Therefore, what we wanted to try and accomplish with Swansea was to develop an accessible tool that had a structured learning package built around it such that almost anybody getting a classical undergraduate degree/college degree could get the hands-on experience that will give them an advantage as they start their careers.

Swansea and Waters got to this point collaboratively. Swansea University, specifically Swansea’s National Mass Spectrometry Centre, offers coaching and outreach educational programmes while it also provides analytical services for UK analytical labs and academic labs that need access to mass spectrometry. They are in the unique position of having a broad overview of the needs of students in terms of operating a mass spectrometer and interpreting spectra.

At Waters, our customers were asking us for instrumentation that was easier to use, because their workforce isn’t as specialized or experienced in mass spectrometry as they were maybe 20, 25 years ago. Back then, pretty much anybody expected to operate a mass spectrometer in any setting would have had a PhD in analytical chemistry or mass spectrometry.

So we, and Swansea, decided that we could work together to combine our ACQUITY QDa Mass Detector with their educational expertise and so we built this package. We provided them with the technology, they developed the course materials and together we worked to create seven structured experiments that each incrementally provide learning of the mass spectrometry workflow.

Each experiment exposes the student to the foundational aspects of mass spectrometry and is intended to equip them with the skills they’ll need to hit the ground running in terms of obtaining mass measurements in a modern-day analytical laboratory.

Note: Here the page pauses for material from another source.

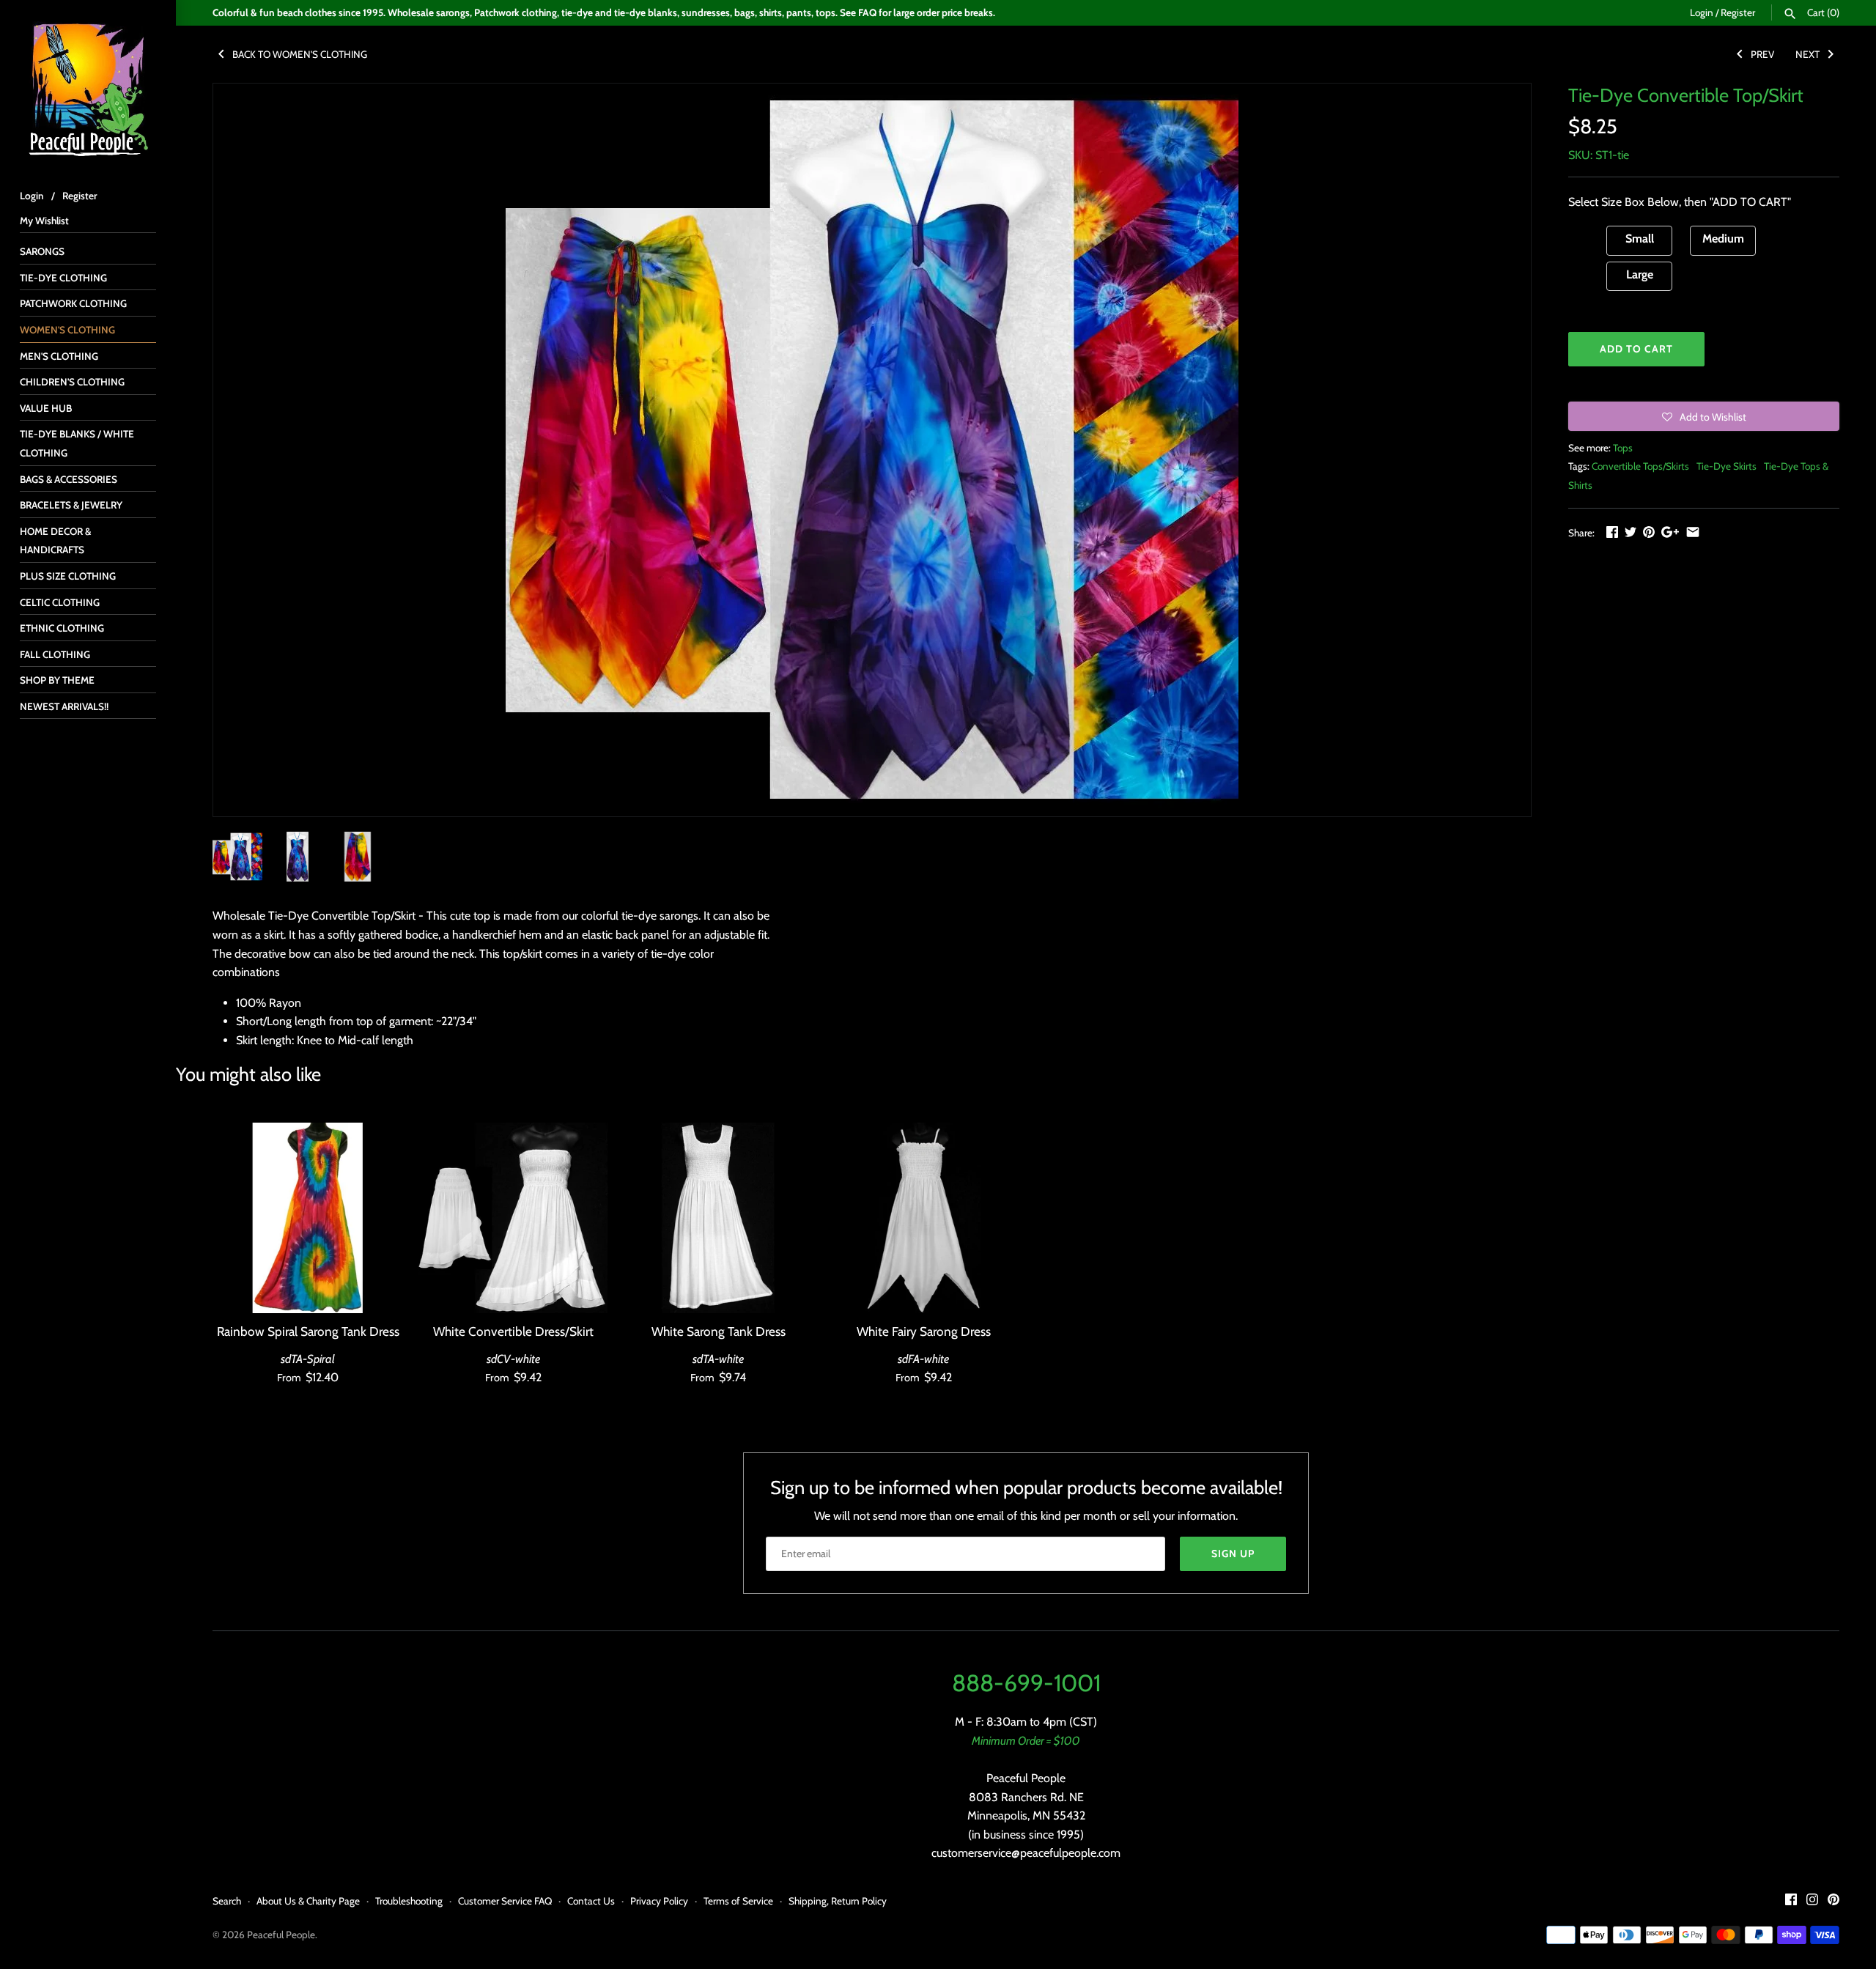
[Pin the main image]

KS: Are there any features of the mass spectrometer being used in the educational package that make it particularly suitable for teaching?

JJ: The QDa for us was the absolute ideal platform for this. It’s very small, it’s portable, and is relatively inexpensive, so it’s more accessible for university departments on a budget. Because it was designed as a mass spectrometry detector for chromatographers originally, it is, by default, easy to use, straightforward and not intimidating, as the instruments of the ‘80s, ‘90s and early 2000s have been. When launched in 2013, it was an immediate hit with chromatographers who may never have had access to mass spectrometry data before and needed the confirmatory data for quantifying and identifying analytes. Therefore, it was a no-brainer to go with the QDa.

Besides the instrument and the experiments, teachers also get the standards and chemicals necessary to run the experiments with the ability to obtain more when they run out.

KS: How much of an issue is the lack of hands-on experience of mass spectrometry, and other analytical chemistry techniques, in graduates?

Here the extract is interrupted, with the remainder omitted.